One CEO’s experience of the Mindful Leadership Retreat

Kevin Rogers, CEO at Paycare shares his story of attending our Mindful Leadership Retreat.

 

“I was sitting by the window in a big spacious room downstairs fully dressed at 5am  in the morning. The stillness of the house was telling me that everyone else was still asleep….but not outside.

The nature was looking at me as I was admiring it through the big bay window in this beautiful Victorian house. The sun was rising in the cloudless sky, the birds were singing their greeting songs and I found myself in a rare moment of total calm and bliss.

The day before when I heard that we had to be outside for a 6am start on a second day of the Retreat I complained.

“Who wants to be up so early? What a silly idea!”

My complaint was rejected with a stern look on Julie’s face. 

I’ve known Julie for a year now and she was the one who introduced me and my team to Mindfulness. This introduction and our follow-up sessions have virtually changed the way I viewed myself, significantly increased my self-awareness and impacted the ways I connected with others. I  got used to my short sessions of mindfulness but a 2-day retreat was a new experience.

The other participants were totally new to Mindfulness and I felt I could offer them some guidance and support.

But on our first day of the retreat I found myself struggling as well as everyone else with an idea of a Mindful dinner or shall I say a Silent dinner. It felt uncomfortable to say the least when we sat at the table looking at out plates and listening to an unorganised melody of everyone’s knives and folks. I was afraid of being heard to chew too loud. One of the participants finally lost his silent battle, got up and declared that never ever in his life he had to eat in silence at the table!

And he walked off… The dull noise of our desert spoons confirmed that the rest of us were still strong enough to finish off our delicious deserts even in silence.

On the first day of the retreat our minds, our egos were rebelling against Mindfulness as we were gently pushed to challenge the norm and experiment. The idea of just being present to what it is was still alien to us. We were keen to discuss, engage, judge, like and dislike.

The second day was all about allowing.
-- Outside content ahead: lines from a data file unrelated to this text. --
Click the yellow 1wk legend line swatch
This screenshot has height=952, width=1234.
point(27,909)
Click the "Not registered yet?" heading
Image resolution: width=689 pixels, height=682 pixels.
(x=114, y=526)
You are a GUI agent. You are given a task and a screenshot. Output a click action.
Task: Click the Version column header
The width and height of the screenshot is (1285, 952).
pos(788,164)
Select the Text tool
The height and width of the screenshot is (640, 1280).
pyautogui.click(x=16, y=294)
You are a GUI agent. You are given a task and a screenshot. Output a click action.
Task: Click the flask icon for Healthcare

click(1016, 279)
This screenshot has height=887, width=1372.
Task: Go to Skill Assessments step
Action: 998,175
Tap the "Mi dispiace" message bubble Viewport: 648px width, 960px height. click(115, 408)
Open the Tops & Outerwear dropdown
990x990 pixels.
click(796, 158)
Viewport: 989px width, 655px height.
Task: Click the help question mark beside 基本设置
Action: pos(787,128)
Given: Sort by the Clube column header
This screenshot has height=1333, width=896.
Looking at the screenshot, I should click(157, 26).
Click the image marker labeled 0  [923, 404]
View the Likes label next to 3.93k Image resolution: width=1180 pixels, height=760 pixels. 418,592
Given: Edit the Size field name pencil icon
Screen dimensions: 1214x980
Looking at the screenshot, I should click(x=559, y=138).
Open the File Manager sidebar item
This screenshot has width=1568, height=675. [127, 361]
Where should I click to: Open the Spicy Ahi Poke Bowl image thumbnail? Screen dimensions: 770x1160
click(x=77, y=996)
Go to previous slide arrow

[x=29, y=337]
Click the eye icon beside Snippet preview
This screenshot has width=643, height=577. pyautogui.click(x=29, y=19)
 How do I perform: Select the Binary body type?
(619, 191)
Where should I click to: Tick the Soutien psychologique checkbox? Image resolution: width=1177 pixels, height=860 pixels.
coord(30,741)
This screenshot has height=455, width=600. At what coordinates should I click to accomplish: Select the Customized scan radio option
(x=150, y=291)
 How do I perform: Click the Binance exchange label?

We were finally allowing silence, allowing stillness, allowing to focus on our breath and listening to what was going on inside us. 

Like children we were keen to explore the nature through our senses, to greet the warmth of the morning sun, to inhale the smell of the freshly cut grass, to talk to the trees!

We have been learning to connect mindfully with each other, which meant connecting by trusting, by letting go of the control, by listening deeply, but not judging with our quietened minds.

And then there was that moment, that space of time…if nothing else has happened but just that moment …it would have been enough. It was felt by all of us. A space has opened or we unlocked that space somehow of just being, of interconnectedness, of unity, of peace, of no time. We were all in that space. Through practicing, through breathing, through finally allowing the stillness within us we created it or it created us.

We asked for more… we craved for more of that unusual peace and natural bliss.

“Can we do more of this practice after lunch?, we asked. “We need to do more of this practice”, we confirmed. We finally knew why we came. The ray of enlightenment cut through our noisy minds to reach something deeper inside us.

 

“You can’t request it, you cannot work hard at it to get it”, said Julie.

“It is totally the opposite. It is when you detach yourself from the outcome, then it comes.”

We did not get more of it after lunch.

 It was an aftertaste of the event as well. I missed it. I missed that feeling of getting a glimpse of the door opening within me to point to the path to walk on. I began to appreciate a lot the gift of our Mindful dinner. I finally started to pay attention to the taste of the food I eat and I slowed down my food consumption process significantly.

I admitted to Julie that I feel a bit greedy sharing my experience and this retreat with others. I just wanted  it to be intimately mine.

But as a leader I know that my role is to bring this experience to others as this is the only way we can achieve balance, vision, clarity and happiness in our lives and bring it to the lives of others.

 

To all Mindfulness Advocates:

Remember! When you try to bring Mindfulness into the business world you have to be brave, you have to be courageous, you have to be prepared to challenge our minds, our egos that firmly guard the way to our blissful garden of life.

 

 If you want to join me on the next Mindful Leadership retreat on the 28th-29th June 2017 please contact me directly on kevinrogers@paycare.org or download the brochure below and contact Julie directly.”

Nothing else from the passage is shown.